Stored items:
----
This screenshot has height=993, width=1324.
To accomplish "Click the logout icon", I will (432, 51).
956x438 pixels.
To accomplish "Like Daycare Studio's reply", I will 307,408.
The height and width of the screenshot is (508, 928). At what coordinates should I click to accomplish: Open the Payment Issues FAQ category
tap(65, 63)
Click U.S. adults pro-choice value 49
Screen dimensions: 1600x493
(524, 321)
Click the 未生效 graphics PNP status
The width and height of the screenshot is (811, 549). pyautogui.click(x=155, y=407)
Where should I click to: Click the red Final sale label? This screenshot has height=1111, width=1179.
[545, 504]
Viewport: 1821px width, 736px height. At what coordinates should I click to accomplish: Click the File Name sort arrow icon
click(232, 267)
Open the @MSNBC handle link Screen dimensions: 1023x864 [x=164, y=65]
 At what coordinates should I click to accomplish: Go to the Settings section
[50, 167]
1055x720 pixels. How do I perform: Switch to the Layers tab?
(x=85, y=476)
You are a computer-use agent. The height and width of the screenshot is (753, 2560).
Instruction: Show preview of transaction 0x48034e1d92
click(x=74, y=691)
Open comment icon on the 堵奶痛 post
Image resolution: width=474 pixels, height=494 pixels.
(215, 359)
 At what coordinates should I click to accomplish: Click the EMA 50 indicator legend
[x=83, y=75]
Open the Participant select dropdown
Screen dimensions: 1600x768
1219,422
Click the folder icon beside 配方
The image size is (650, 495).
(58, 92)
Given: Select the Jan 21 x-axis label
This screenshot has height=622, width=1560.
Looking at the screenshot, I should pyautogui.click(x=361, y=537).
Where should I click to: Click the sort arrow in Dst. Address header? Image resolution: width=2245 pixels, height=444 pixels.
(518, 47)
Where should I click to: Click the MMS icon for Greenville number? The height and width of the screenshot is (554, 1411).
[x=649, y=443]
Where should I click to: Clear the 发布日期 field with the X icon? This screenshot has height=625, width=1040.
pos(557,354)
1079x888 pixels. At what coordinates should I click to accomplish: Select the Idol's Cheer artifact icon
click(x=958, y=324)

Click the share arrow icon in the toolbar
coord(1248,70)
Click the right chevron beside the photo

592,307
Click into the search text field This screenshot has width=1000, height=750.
----
PROBLEM => Please return every entry exactly as it appears.

SOLUTION BELOW =>
This screenshot has height=993, width=1324.
To accomplish "Click the logout icon", I will (432, 51).
956x438 pixels.
To accomplish "Like Daycare Studio's reply", I will 307,408.
The height and width of the screenshot is (508, 928). At what coordinates should I click to accomplish: Open the Payment Issues FAQ category
tap(65, 63)
Click U.S. adults pro-choice value 49
Screen dimensions: 1600x493
(524, 321)
Click the 未生效 graphics PNP status
The width and height of the screenshot is (811, 549). pyautogui.click(x=155, y=407)
Where should I click to: Click the red Final sale label? This screenshot has height=1111, width=1179.
[545, 504]
Viewport: 1821px width, 736px height. At what coordinates should I click to accomplish: Click the File Name sort arrow icon
click(232, 267)
Open the @MSNBC handle link Screen dimensions: 1023x864 [x=164, y=65]
 At what coordinates should I click to accomplish: Go to the Settings section
[50, 167]
1055x720 pixels. How do I perform: Switch to the Layers tab?
(x=85, y=476)
You are a computer-use agent. The height and width of the screenshot is (753, 2560).
Instruction: Show preview of transaction 0x48034e1d92
click(x=74, y=691)
Open comment icon on the 堵奶痛 post
Image resolution: width=474 pixels, height=494 pixels.
(215, 359)
 At what coordinates should I click to accomplish: Click the EMA 50 indicator legend
[x=83, y=75]
Open the Participant select dropdown
Screen dimensions: 1600x768
1219,422
Click the folder icon beside 配方
The image size is (650, 495).
(58, 92)
Given: Select the Jan 21 x-axis label
This screenshot has height=622, width=1560.
Looking at the screenshot, I should pyautogui.click(x=361, y=537).
Where should I click to: Click the sort arrow in Dst. Address header? Image resolution: width=2245 pixels, height=444 pixels.
(518, 47)
Where should I click to: Click the MMS icon for Greenville number? The height and width of the screenshot is (554, 1411).
[x=649, y=443]
Where should I click to: Clear the 发布日期 field with the X icon? This screenshot has height=625, width=1040.
pos(557,354)
1079x888 pixels. At what coordinates should I click to accomplish: Select the Idol's Cheer artifact icon
click(x=958, y=324)

Click the share arrow icon in the toolbar
coord(1248,70)
Click the right chevron beside the photo

592,307
Click into the search text field This screenshot has width=1000, height=750.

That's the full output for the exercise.